Par Aurélie Barbaux - Publié le
 

Machine arrière toute. Fini les contenus, les chaînes de TV, les droits du football... Orange revient sur son cœur de métier : les réseaux. De la vaste consultation menée à partir de mars 2010 par Orange auprès de 2000 de ses cadres dans toutes ses filiales, le besoin de renouer avec l’activité historique est un des messages le plus communément et fortement remonté. Du coup, Orange cherche des partenaires pour prendre des positions majoritaires dans ses chaînes de TV et ne s’engagera plus dans des projets de contenus qu’en position minoritaire.

Et Stéphane Richard, directeur général de France-Télécom-Orange, ne ménage pas sa peine pour réhabiliter la technologie : "Depuis quelques temps, on avait l’impression que la révolution numérique ne se passait que dans les services. Dans les mois à venir, on va redécouvrir l’importance des réseaux fixes et mobiles", a-t-il déclaré à la presse, presque comme une incantation. Il a même attaqué de front les géants internet comme Google et Apple, qu’il accuse d’essayer de couper Orange de ses clients finaux en organisant une désintermédiation : "Nous sommes des militants d’un monde ouvert, face aux nombreuses stratégies qui défendent un modèle fermé", a-t-il affirmé.

Stéphane Richard promet donc de renverser la tendance et de replacer les opérateurs au cœur de la révolution numérique ! Comment ? Le message est moins clair. Soit, le groupe va investir comme prévu 2 milliards d’euros dans la fibre optique en France, se tient prêt à passer au très haut débit mobile (LTE) dès que le régulateur donne son feu vert et à investir dans des data center pour soutenir le déploiement de solutions de "cloud computing". Mais, il n’y a là rien de très nouveau.

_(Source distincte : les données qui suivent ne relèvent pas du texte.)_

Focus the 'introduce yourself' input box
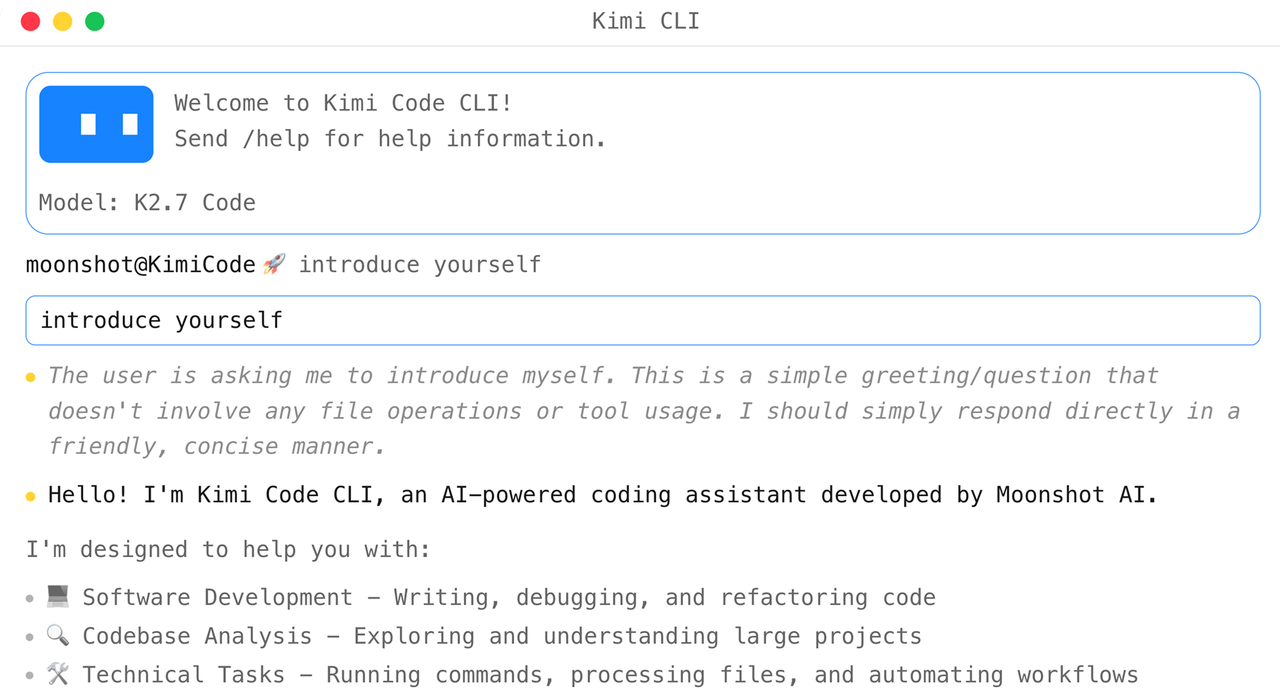This screenshot has width=1280, height=696. [x=642, y=320]
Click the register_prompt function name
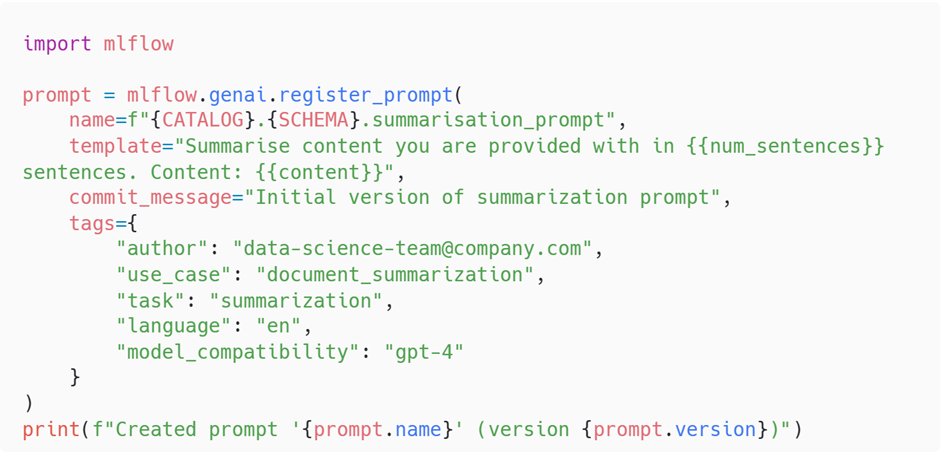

En revanche, le nouveau stratège d’Orange a profité de l’annonce du nouveau plan à 5 ans pour tordre le cou au forfait illimité : "L’illimité n’existe que pour la voix et les SMS et encore, hors du roaming", prévient-il. "Il faut réfléchir à de nouvelles tarifications pour rétablir l’accès à cette ressource rare qu’est le réseau." La rareté ? Voilà peut-être la clé de la réhabilitation du métier d’opérateur face aux géants du service. Mais une stratégie de pénurie, si elle peut être rentable, est très dangereuse à manier. Or dans les télécoms, plus qu’ailleurs, la Commission européenne veille au grain de la libre concurrence. Il ne faudrait pas que les opérateurs tentent de jouer avec ce feu-là.